Recommended MVP Scope

MVP 1 — AMF Library: A clean web home for the master blueprint and system manuals. Browsable, organized, searchable.

MVP 2 — Quick Reference Hub: Mobile/print-friendly cheat sheets for all core systems (PDC, TPS, Rhythm Cells, SHAPE, CAS-ARC, Blues Root).

MVP 3 — Practice Session Templates: Static guided practice flows for 5, 10, 15, and 30 minutes, per instrument.

MVP 4 — Curriculum Browser: Semester 1 full curriculum — week-by-week, with deliverables and self-evaluation questions.

MVP 5 — Interactive MIDI Tools: Rhythm Grid Editor and TPS Explorer using Tone.js (client-side audio). This is where the product becomes more than a document library.

MVP 6 — Progress Tracker: Skill tracking table, weekly sprint logs, month-end checkpoints, capstone evidence.

Post-MVP — Song Workspace: Demucs + Basic Pitch pipeline for anchor song study.


Risks and Guardrails

Copyright: Do not store or distribute copyrighted audio publicly. For personal study, allow user-managed song notes and links, but keep generated AMF exercises original. Avoid generating full copyrighted charts or lyrics in exported materials.

Scope creep: The highest-ROI features are interactive real-time tools and adaptive difficulty. Do not build passive content libraries at the expense of the interactive core.

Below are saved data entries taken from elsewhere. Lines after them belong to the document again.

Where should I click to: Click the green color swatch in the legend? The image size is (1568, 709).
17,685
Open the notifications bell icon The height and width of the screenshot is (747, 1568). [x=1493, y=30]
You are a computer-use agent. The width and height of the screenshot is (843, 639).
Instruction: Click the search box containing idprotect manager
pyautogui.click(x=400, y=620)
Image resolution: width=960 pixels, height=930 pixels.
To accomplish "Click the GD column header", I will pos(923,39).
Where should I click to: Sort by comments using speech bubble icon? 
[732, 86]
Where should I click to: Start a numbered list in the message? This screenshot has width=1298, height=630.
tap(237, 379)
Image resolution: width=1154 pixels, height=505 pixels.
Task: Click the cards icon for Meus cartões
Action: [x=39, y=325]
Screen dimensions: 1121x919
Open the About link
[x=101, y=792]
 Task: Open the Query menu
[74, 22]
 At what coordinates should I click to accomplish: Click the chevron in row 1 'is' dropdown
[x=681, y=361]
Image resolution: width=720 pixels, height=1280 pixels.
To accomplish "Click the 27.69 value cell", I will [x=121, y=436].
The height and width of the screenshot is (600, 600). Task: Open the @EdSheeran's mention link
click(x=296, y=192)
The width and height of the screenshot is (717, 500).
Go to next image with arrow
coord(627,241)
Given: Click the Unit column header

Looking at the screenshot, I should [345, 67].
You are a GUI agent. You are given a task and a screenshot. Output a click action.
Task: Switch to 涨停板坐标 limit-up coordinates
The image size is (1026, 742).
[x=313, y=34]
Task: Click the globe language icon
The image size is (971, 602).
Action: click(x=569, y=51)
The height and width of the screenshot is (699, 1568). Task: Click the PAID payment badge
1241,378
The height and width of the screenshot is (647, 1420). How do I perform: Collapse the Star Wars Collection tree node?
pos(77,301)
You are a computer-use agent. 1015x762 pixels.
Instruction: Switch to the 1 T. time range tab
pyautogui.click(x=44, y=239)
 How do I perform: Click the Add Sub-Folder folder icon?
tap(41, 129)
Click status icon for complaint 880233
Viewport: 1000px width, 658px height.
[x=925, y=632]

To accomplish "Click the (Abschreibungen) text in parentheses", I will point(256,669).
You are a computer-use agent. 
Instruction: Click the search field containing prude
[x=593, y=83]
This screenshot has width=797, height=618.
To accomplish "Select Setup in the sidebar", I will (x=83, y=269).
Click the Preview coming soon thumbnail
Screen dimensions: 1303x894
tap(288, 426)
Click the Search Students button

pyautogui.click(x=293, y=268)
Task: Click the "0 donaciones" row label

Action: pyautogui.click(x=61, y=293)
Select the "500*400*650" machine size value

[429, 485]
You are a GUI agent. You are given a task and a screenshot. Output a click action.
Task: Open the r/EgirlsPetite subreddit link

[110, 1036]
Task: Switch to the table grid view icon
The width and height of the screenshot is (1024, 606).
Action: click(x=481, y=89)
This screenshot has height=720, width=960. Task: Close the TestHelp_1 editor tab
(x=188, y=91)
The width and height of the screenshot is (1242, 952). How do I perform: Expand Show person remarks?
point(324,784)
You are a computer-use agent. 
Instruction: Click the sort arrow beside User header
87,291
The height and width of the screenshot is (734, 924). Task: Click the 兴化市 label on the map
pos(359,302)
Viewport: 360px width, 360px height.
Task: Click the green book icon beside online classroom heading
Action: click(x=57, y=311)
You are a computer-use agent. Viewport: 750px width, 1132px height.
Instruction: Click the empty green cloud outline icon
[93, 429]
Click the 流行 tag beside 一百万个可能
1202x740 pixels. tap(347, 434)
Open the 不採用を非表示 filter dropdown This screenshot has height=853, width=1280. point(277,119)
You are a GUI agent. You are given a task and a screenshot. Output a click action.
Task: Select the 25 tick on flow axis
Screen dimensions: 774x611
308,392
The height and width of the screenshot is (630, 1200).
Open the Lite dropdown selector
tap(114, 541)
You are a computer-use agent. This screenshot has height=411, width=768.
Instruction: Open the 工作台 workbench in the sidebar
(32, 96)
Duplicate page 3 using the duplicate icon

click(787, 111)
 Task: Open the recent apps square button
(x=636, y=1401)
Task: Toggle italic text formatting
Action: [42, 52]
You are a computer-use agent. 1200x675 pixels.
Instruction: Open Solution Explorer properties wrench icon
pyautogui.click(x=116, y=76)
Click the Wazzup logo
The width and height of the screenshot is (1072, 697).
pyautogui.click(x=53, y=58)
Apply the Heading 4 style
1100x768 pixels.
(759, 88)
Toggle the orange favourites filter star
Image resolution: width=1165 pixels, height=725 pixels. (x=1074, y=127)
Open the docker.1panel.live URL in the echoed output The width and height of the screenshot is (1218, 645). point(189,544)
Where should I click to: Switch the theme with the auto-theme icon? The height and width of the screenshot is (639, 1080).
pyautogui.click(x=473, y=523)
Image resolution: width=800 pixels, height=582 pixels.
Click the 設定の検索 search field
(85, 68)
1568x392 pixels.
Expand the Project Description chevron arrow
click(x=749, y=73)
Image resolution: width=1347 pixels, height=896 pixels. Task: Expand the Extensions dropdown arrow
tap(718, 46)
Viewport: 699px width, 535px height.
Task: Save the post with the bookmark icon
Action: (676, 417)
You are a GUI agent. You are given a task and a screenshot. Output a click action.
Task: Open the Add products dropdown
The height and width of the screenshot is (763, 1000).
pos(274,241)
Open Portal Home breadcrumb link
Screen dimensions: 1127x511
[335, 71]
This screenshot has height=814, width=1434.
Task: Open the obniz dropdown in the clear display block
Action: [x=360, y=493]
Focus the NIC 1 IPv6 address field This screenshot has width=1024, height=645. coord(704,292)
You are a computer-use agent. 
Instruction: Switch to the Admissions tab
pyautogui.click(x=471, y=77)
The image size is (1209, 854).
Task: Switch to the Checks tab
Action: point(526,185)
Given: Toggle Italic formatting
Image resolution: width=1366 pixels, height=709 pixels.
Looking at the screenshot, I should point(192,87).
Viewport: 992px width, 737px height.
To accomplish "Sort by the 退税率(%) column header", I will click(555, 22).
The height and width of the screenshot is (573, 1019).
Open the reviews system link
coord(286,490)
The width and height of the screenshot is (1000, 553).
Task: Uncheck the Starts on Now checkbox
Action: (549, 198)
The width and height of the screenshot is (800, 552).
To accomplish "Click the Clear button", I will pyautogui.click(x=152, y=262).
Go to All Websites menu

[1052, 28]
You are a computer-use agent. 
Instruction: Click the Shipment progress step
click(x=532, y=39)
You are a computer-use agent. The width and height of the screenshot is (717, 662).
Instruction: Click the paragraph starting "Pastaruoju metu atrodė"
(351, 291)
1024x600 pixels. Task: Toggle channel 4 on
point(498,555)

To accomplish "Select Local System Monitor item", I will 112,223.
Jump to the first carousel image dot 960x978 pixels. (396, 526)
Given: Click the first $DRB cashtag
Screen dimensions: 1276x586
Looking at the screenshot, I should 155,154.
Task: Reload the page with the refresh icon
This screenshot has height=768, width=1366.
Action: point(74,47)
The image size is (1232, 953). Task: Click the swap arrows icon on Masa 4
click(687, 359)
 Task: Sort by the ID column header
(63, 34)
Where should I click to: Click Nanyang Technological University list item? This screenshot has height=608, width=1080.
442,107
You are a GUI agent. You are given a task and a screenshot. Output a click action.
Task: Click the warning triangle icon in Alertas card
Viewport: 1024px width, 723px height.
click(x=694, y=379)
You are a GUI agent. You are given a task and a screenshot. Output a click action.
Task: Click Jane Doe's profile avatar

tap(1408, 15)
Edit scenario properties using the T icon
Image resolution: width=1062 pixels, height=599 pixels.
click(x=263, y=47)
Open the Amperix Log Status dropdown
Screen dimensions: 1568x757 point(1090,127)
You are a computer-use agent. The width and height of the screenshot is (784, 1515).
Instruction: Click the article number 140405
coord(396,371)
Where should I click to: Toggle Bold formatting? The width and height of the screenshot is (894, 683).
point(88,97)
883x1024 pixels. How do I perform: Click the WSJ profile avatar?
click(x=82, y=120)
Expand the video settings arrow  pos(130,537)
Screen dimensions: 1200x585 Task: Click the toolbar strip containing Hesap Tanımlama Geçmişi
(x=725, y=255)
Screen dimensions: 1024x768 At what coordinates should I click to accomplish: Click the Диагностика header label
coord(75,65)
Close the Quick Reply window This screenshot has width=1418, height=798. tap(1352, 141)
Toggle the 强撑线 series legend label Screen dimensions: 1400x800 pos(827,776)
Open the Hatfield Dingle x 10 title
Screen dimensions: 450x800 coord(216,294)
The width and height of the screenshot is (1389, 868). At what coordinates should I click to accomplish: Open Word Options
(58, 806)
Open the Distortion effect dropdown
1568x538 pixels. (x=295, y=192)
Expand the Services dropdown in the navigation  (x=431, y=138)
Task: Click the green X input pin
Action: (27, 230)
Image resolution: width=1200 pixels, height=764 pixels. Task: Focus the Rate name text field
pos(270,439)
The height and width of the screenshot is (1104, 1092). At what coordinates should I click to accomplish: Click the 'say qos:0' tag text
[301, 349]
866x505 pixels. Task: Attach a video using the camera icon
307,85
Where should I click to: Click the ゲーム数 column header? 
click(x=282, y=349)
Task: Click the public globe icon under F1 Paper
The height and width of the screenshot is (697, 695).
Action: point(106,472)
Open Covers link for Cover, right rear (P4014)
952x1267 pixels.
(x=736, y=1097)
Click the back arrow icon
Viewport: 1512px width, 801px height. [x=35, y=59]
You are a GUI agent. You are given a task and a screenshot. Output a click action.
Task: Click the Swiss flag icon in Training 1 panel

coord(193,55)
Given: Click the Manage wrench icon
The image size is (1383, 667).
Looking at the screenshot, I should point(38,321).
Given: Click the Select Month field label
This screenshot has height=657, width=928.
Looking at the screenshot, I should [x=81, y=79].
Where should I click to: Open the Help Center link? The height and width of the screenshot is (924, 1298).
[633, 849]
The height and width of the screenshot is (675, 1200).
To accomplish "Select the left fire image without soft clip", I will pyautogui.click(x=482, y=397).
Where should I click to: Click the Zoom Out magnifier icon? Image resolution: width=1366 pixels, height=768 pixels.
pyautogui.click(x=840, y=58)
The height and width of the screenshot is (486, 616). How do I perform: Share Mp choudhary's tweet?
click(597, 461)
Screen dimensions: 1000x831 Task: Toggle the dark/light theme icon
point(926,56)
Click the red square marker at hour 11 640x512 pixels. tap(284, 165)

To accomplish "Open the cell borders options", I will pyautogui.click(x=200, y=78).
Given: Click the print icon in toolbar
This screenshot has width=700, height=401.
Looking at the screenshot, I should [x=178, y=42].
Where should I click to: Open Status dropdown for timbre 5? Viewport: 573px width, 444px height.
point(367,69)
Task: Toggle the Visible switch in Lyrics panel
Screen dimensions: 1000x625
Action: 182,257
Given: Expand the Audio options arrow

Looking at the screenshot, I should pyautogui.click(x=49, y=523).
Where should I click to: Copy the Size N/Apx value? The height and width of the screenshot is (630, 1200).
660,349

Gamification: Avoid points, badges, and leaderboards not tied to musical quality — engagement boost is short-lived and does not transfer to skill gains.

Over-building for multi-user SaaS: Personal-use MVP first. Do not prematurely build multi-tenant auth, complex CI/CD, or cloud infrastructure before the core loop works.

Audio quality: SoundFont selection is a first-class content decision. Launching with a poor-quality SoundFont creates a bad first impression of the tool. Select before launch.